To date, HCC has not been observed in dogs or non-human primate rAAV gene therapy for hemophilia. However, clonally proliferating liver cells have been found (37). Nguyen et al. recently reported on a long term follow up of hemophilia A gene therapy in dogs using rAAV (37). Nine dogs were followed for up to 10 years. Liver samples were available in 6 of the dogs. rAAV integrations were found in 1,741 sites, and between 1 and 130 cells per integration. Preferential integrations near oncogenes in clonally proliferating cells were seen. The dogs were otherwise healthy. The authors did not report on the presence or absence of fatty liver disease. A second long term study of 8 hemophilic A dogs receiving rAAV gene therapy did not find clonal proliferation in the liver (38). This manuscript did not report on rAAV integrations, and additional analysis may be forthcoming. Long term data for hemophilia B gene therapy in dogs is also available (39, 40). Many canine gene therapy strategies for hemophilia B using rAAV targeted skeletal muscle and may not confer the same HCC risk as strategies targeting hepatocytes. There are no reports of HCC. However, detailed analysis for rAAV insertions and clonal proliferation have not been presented.

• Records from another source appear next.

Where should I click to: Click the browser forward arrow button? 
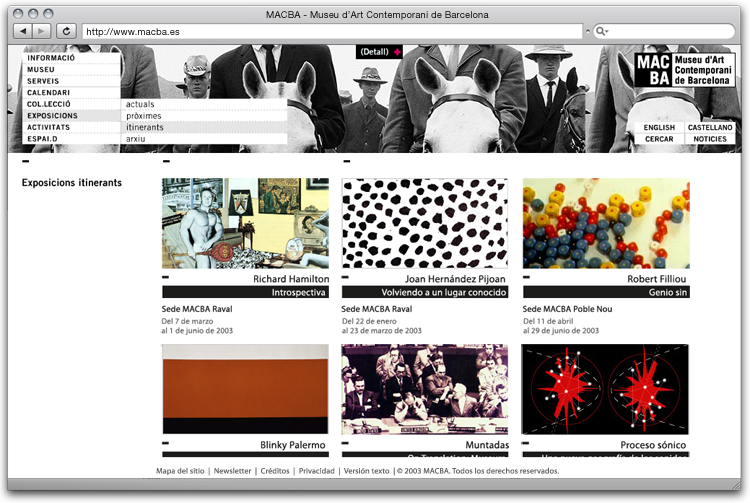(41, 32)
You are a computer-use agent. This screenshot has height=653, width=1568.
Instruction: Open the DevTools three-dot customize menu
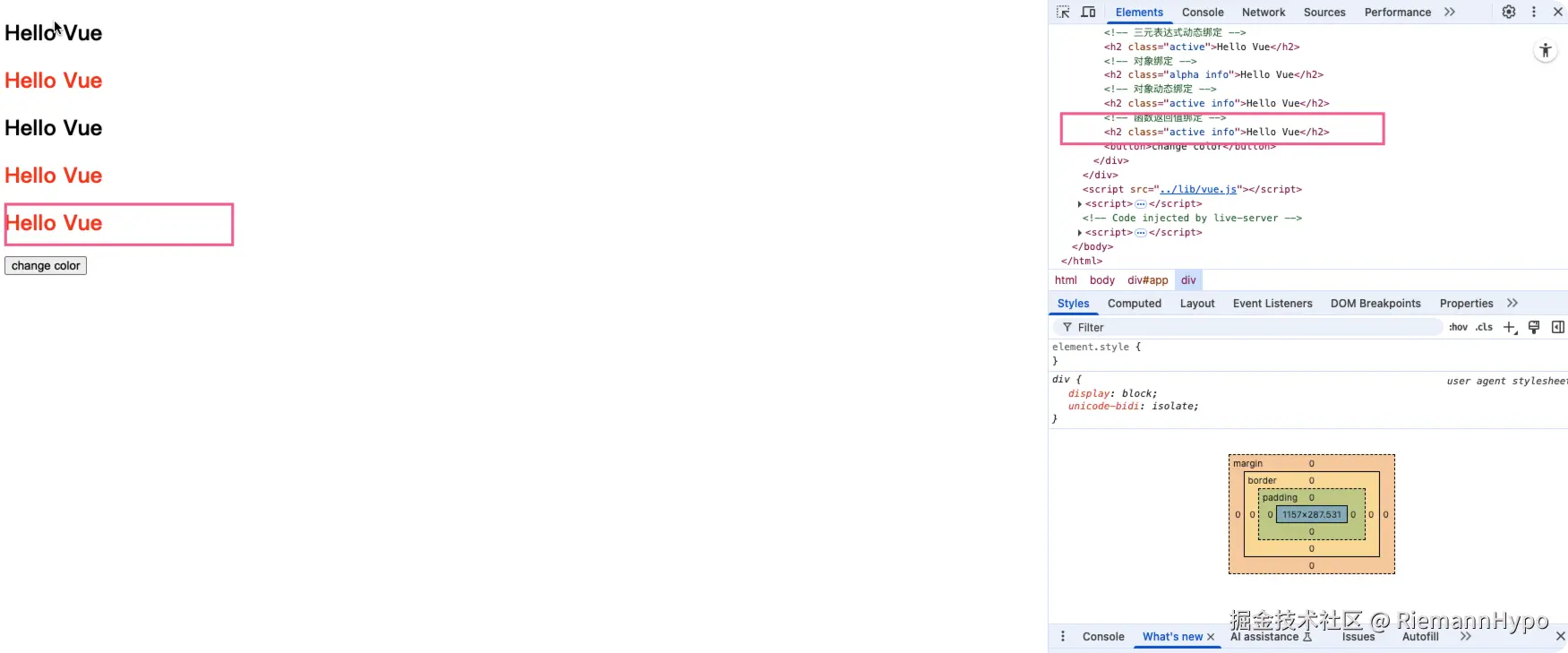point(1534,12)
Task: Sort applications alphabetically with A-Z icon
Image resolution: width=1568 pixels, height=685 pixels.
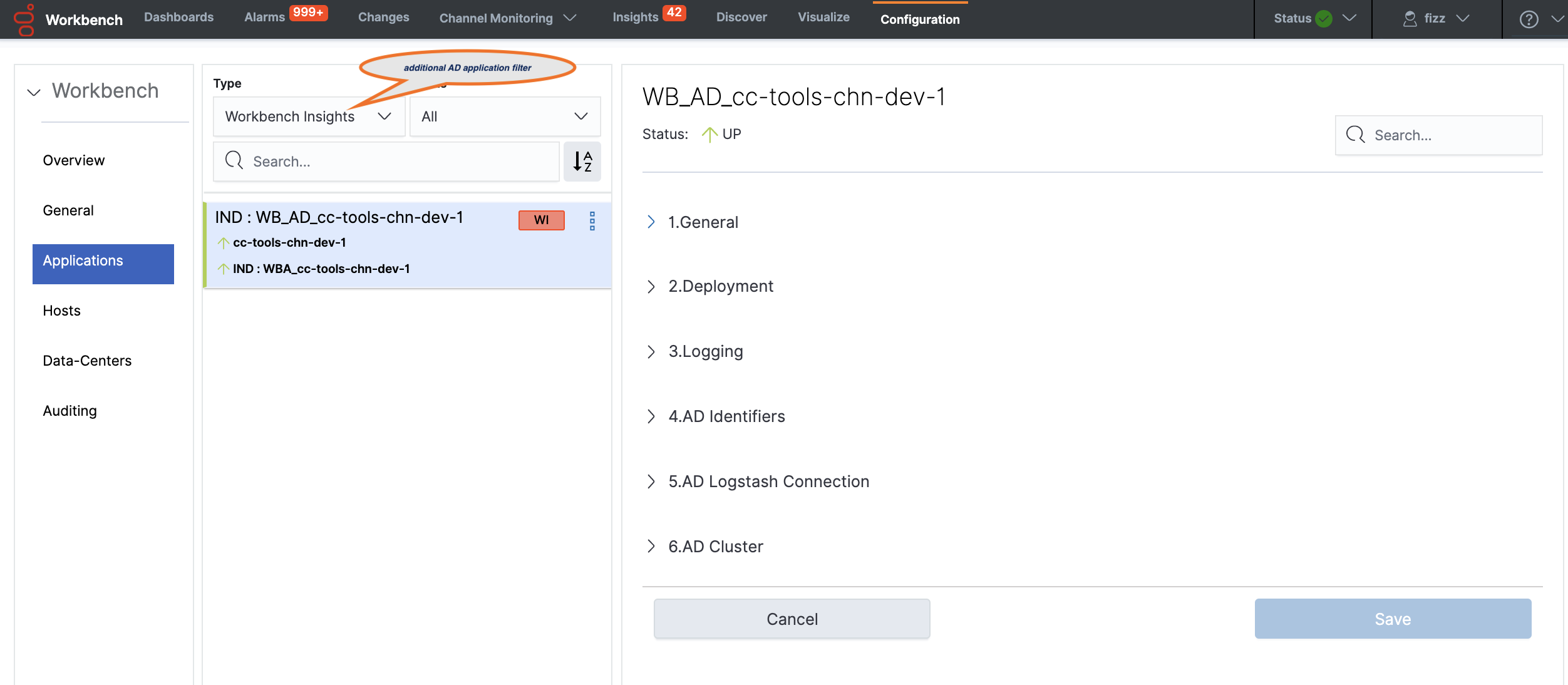Action: point(582,162)
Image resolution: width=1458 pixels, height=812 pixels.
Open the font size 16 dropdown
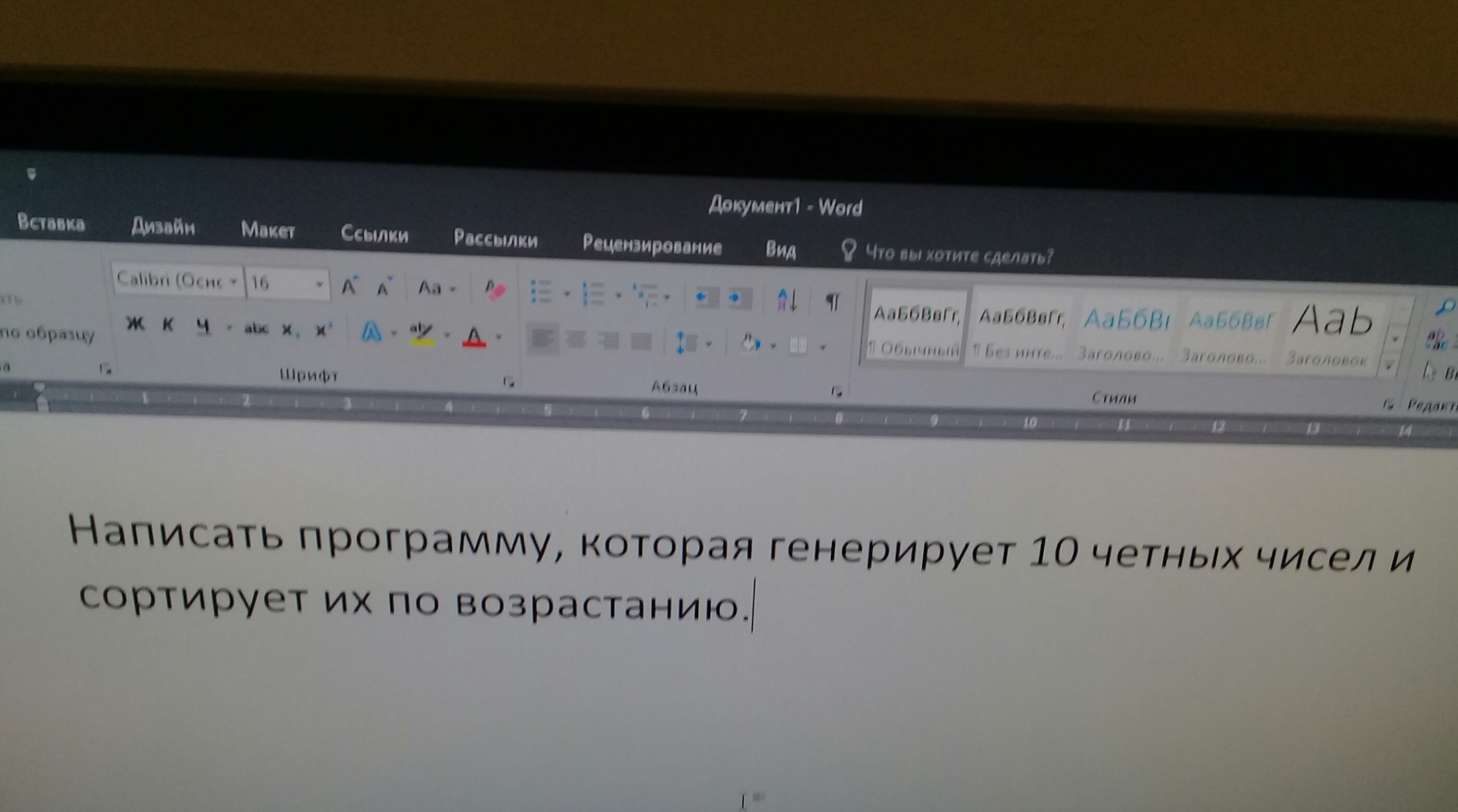point(319,284)
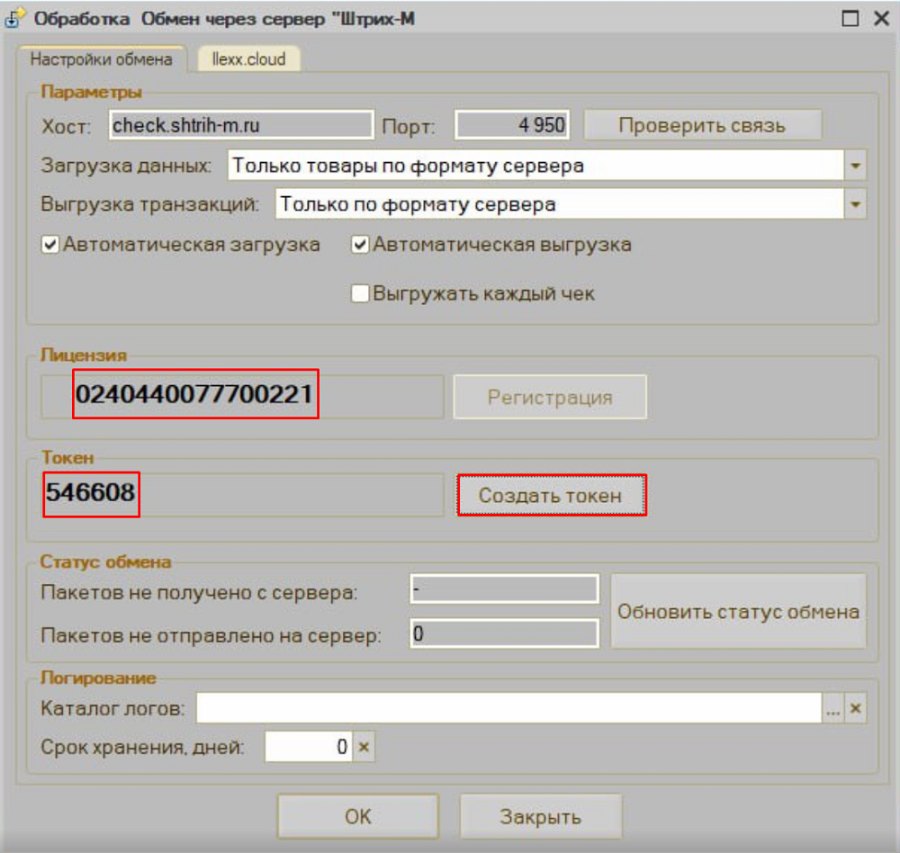Click the Создать токен button
The image size is (900, 853).
point(551,495)
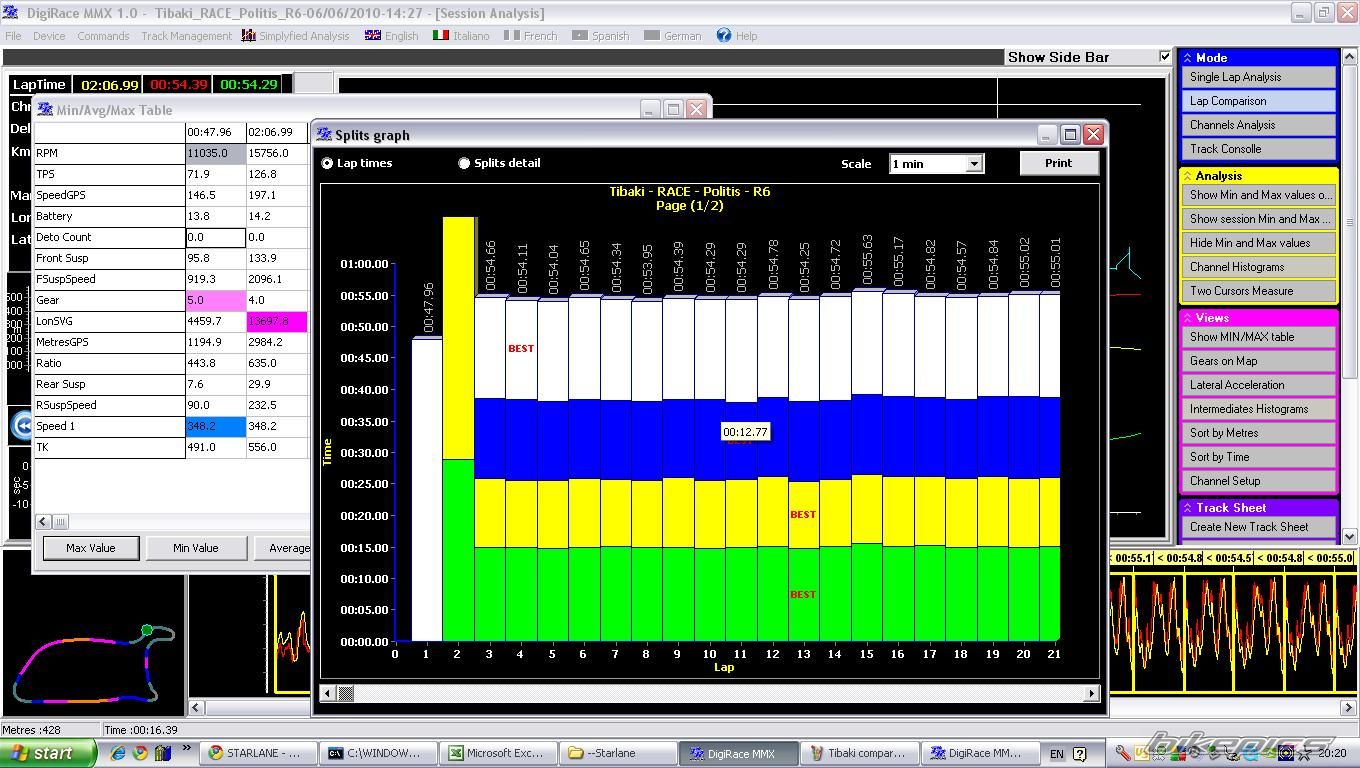Screen dimensions: 1360x768
Task: Launch Chrome from the quick launch bar
Action: point(140,753)
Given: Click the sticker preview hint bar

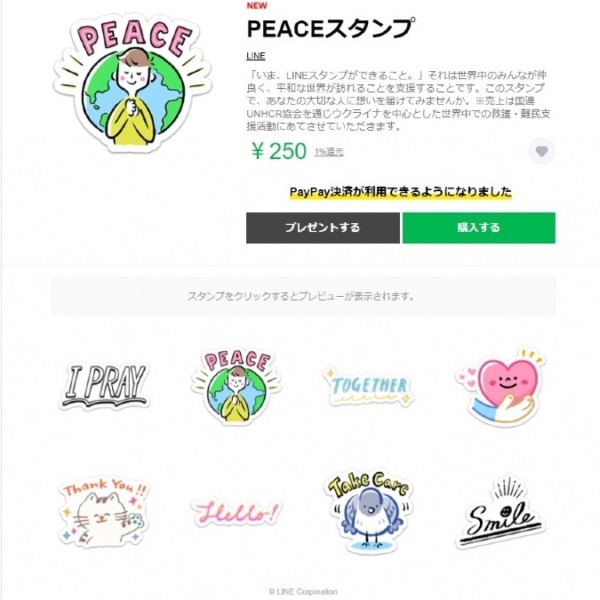Looking at the screenshot, I should [x=303, y=296].
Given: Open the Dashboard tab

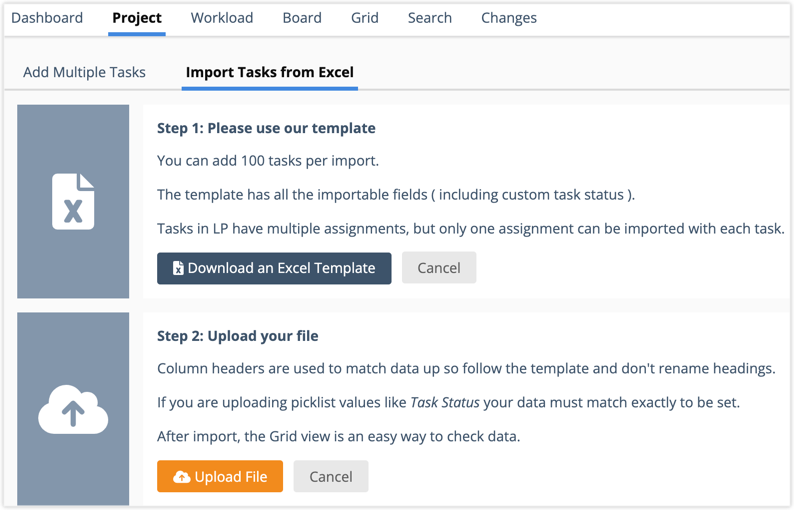Looking at the screenshot, I should point(47,18).
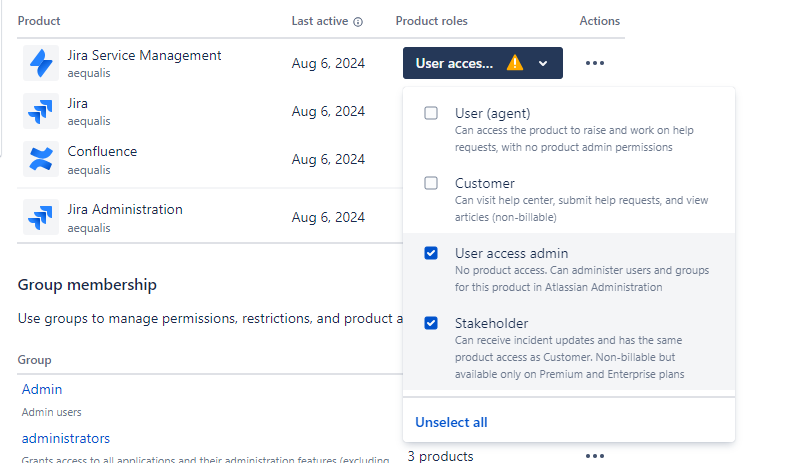Click the Confluence product icon
This screenshot has width=808, height=463.
pyautogui.click(x=41, y=159)
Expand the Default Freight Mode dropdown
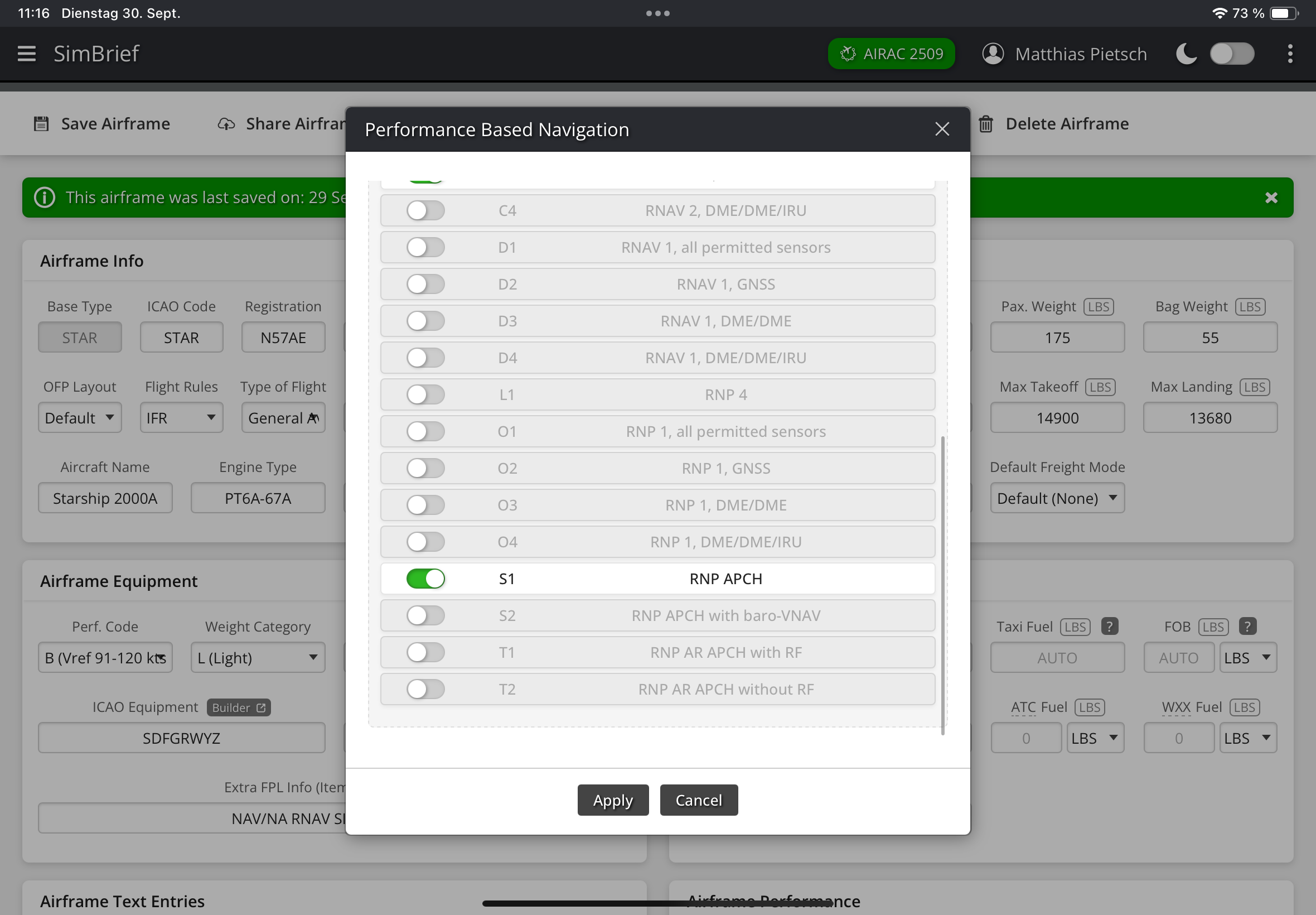 point(1057,498)
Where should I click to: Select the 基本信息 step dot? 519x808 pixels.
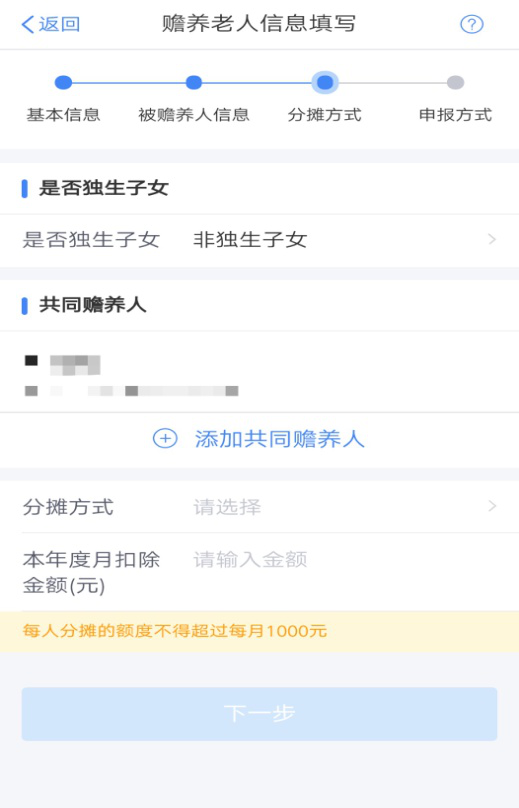[x=63, y=82]
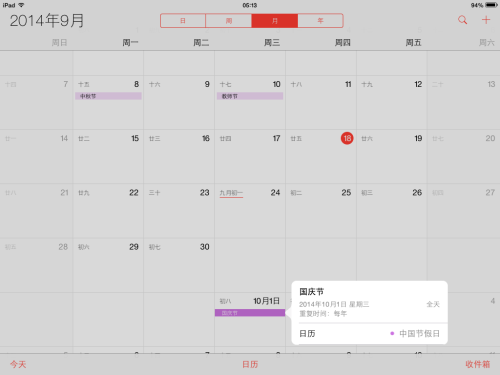The height and width of the screenshot is (375, 500).
Task: Open the 中秋节 event on September 8
Action: coord(108,96)

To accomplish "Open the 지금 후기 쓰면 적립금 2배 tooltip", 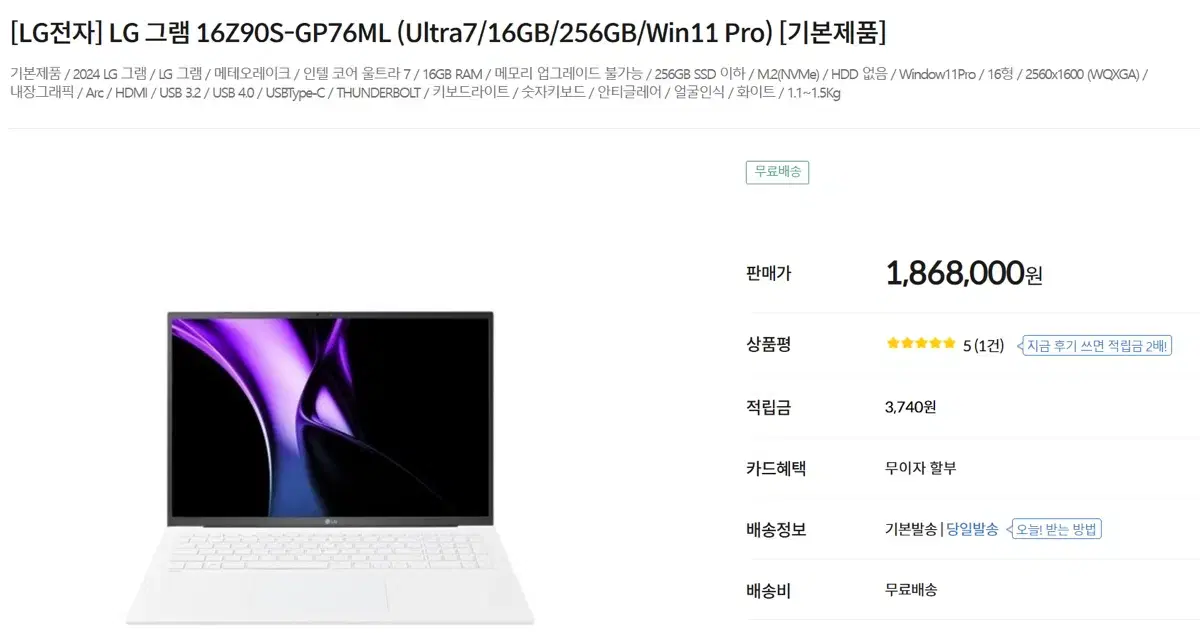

One subject in a human trial of rAAV for hemophilia B developed HCC (35). This subject had risk factors for developing HCC including hepatitis B and C. His liver specimen has been extensively evaluated and did not reveal genetic changes related to rAAV carcinogenesis but did have genetic changes typically found in HCC (35). No other human subjects have been reported with HCC following gene therapy for hemophilia. A recent report of liver biopsy results from 5 subjects who participated in a hemophilia A gene therapy trial did not show evidence of HCC or clonal proliferation (41). Notably, 4 of 5 subjects had liver steatosis, which apparently was subclinical.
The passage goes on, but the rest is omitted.